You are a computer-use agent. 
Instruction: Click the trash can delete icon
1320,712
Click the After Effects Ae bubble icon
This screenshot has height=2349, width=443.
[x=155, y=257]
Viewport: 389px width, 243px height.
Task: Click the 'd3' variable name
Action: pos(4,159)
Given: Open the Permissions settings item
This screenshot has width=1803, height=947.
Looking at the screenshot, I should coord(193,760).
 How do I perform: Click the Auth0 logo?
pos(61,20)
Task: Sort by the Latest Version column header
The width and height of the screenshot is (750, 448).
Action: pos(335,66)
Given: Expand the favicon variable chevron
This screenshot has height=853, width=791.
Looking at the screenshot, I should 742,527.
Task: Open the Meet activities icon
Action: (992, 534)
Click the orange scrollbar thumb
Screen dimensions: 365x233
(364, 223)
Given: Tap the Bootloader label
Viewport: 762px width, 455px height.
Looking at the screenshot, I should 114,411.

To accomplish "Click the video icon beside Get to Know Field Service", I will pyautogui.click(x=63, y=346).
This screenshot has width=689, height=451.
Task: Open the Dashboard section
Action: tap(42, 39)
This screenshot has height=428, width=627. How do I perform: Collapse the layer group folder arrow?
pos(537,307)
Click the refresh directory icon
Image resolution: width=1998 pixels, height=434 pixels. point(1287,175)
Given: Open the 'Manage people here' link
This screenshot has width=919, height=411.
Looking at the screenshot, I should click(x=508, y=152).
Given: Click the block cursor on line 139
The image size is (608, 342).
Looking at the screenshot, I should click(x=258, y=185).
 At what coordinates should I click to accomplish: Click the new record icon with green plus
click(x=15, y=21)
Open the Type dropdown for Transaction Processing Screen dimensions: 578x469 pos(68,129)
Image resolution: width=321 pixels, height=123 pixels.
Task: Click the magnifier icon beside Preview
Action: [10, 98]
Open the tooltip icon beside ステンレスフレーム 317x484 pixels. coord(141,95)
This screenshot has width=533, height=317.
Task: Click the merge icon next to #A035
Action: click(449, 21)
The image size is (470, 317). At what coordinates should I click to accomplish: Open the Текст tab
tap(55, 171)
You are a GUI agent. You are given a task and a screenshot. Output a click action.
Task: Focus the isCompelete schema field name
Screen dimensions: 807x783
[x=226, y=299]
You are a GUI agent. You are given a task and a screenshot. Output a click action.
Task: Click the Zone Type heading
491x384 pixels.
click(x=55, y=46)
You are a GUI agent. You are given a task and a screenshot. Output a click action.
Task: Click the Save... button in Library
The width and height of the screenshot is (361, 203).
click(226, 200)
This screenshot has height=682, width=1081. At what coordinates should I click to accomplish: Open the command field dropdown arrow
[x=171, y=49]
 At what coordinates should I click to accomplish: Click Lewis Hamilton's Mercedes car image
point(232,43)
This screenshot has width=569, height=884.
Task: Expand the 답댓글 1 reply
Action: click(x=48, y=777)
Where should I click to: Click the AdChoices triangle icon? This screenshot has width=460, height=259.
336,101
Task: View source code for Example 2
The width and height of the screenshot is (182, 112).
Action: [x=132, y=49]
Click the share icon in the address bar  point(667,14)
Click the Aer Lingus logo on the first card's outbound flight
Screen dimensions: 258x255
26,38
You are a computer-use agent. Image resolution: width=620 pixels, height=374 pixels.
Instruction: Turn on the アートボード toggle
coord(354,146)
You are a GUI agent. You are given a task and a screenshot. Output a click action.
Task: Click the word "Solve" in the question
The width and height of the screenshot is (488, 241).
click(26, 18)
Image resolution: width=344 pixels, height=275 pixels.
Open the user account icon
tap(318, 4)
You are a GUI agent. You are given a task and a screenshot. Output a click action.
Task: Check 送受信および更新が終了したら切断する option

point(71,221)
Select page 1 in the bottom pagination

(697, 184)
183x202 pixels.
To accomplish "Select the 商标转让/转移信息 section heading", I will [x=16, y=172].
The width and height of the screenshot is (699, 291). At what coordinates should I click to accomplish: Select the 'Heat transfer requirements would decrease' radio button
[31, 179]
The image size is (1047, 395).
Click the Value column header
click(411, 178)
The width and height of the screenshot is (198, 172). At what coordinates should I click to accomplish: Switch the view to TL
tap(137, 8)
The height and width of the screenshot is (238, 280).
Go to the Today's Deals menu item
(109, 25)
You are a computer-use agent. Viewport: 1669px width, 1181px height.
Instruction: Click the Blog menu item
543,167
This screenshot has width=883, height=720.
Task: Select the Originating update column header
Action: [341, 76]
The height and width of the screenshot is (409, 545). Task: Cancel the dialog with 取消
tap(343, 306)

□ □ □ □

PROBLEM:
Each entry must be printed again exactly as given.

RESULT OF THIS TASK:
You are a computer-use agent. 
Instruction: Click the trash can delete icon
1320,712
Click the After Effects Ae bubble icon
This screenshot has height=2349, width=443.
[x=155, y=257]
Viewport: 389px width, 243px height.
Task: Click the 'd3' variable name
Action: pos(4,159)
Given: Open the Permissions settings item
This screenshot has width=1803, height=947.
Looking at the screenshot, I should coord(193,760).
 How do I perform: Click the Auth0 logo?
pos(61,20)
Task: Sort by the Latest Version column header
The width and height of the screenshot is (750, 448).
Action: pos(335,66)
Given: Expand the favicon variable chevron
This screenshot has height=853, width=791.
Looking at the screenshot, I should 742,527.
Task: Open the Meet activities icon
Action: (992, 534)
Click the orange scrollbar thumb
Screen dimensions: 365x233
(364, 223)
Given: Tap the Bootloader label
Viewport: 762px width, 455px height.
Looking at the screenshot, I should 114,411.

To accomplish "Click the video icon beside Get to Know Field Service", I will pyautogui.click(x=63, y=346).
This screenshot has width=689, height=451.
Task: Open the Dashboard section
Action: tap(42, 39)
This screenshot has height=428, width=627. How do I perform: Collapse the layer group folder arrow?
pos(537,307)
Click the refresh directory icon
Image resolution: width=1998 pixels, height=434 pixels. point(1287,175)
Given: Open the 'Manage people here' link
This screenshot has width=919, height=411.
Looking at the screenshot, I should click(x=508, y=152).
Given: Click the block cursor on line 139
The image size is (608, 342).
Looking at the screenshot, I should click(x=258, y=185).
 At what coordinates should I click to accomplish: Click the new record icon with green plus
click(x=15, y=21)
Open the Type dropdown for Transaction Processing Screen dimensions: 578x469 pos(68,129)
Image resolution: width=321 pixels, height=123 pixels.
Task: Click the magnifier icon beside Preview
Action: [10, 98]
Open the tooltip icon beside ステンレスフレーム 317x484 pixels. coord(141,95)
This screenshot has width=533, height=317.
Task: Click the merge icon next to #A035
Action: click(449, 21)
The image size is (470, 317). At what coordinates should I click to accomplish: Open the Текст tab
tap(55, 171)
You are a GUI agent. You are given a task and a screenshot. Output a click action.
Task: Focus the isCompelete schema field name
Screen dimensions: 807x783
[x=226, y=299]
You are a GUI agent. You are given a task and a screenshot. Output a click action.
Task: Click the Zone Type heading
491x384 pixels.
click(x=55, y=46)
You are a GUI agent. You are given a task and a screenshot. Output a click action.
Task: Click the Save... button in Library
The width and height of the screenshot is (361, 203).
click(226, 200)
This screenshot has height=682, width=1081. At what coordinates should I click to accomplish: Open the command field dropdown arrow
[x=171, y=49]
 At what coordinates should I click to accomplish: Click Lewis Hamilton's Mercedes car image
point(232,43)
This screenshot has width=569, height=884.
Task: Expand the 답댓글 1 reply
Action: click(x=48, y=777)
Where should I click to: Click the AdChoices triangle icon? This screenshot has width=460, height=259.
336,101
Task: View source code for Example 2
The width and height of the screenshot is (182, 112).
Action: [x=132, y=49]
Click the share icon in the address bar  point(667,14)
Click the Aer Lingus logo on the first card's outbound flight
Screen dimensions: 258x255
26,38
You are a computer-use agent. Image resolution: width=620 pixels, height=374 pixels.
Instruction: Turn on the アートボード toggle
coord(354,146)
You are a GUI agent. You are given a task and a screenshot. Output a click action.
Task: Click the word "Solve" in the question
The width and height of the screenshot is (488, 241).
click(26, 18)
Image resolution: width=344 pixels, height=275 pixels.
Open the user account icon
tap(318, 4)
You are a GUI agent. You are given a task and a screenshot. Output a click action.
Task: Check 送受信および更新が終了したら切断する option

point(71,221)
Select page 1 in the bottom pagination

(697, 184)
183x202 pixels.
To accomplish "Select the 商标转让/转移信息 section heading", I will [x=16, y=172].
The width and height of the screenshot is (699, 291). At what coordinates should I click to accomplish: Select the 'Heat transfer requirements would decrease' radio button
[31, 179]
The image size is (1047, 395).
Click the Value column header
click(411, 178)
The width and height of the screenshot is (198, 172). At what coordinates should I click to accomplish: Switch the view to TL
tap(137, 8)
The height and width of the screenshot is (238, 280).
Go to the Today's Deals menu item
(109, 25)
You are a computer-use agent. Viewport: 1669px width, 1181px height.
Instruction: Click the Blog menu item
543,167
This screenshot has width=883, height=720.
Task: Select the Originating update column header
Action: [341, 76]
The height and width of the screenshot is (409, 545). Task: Cancel the dialog with 取消
tap(343, 306)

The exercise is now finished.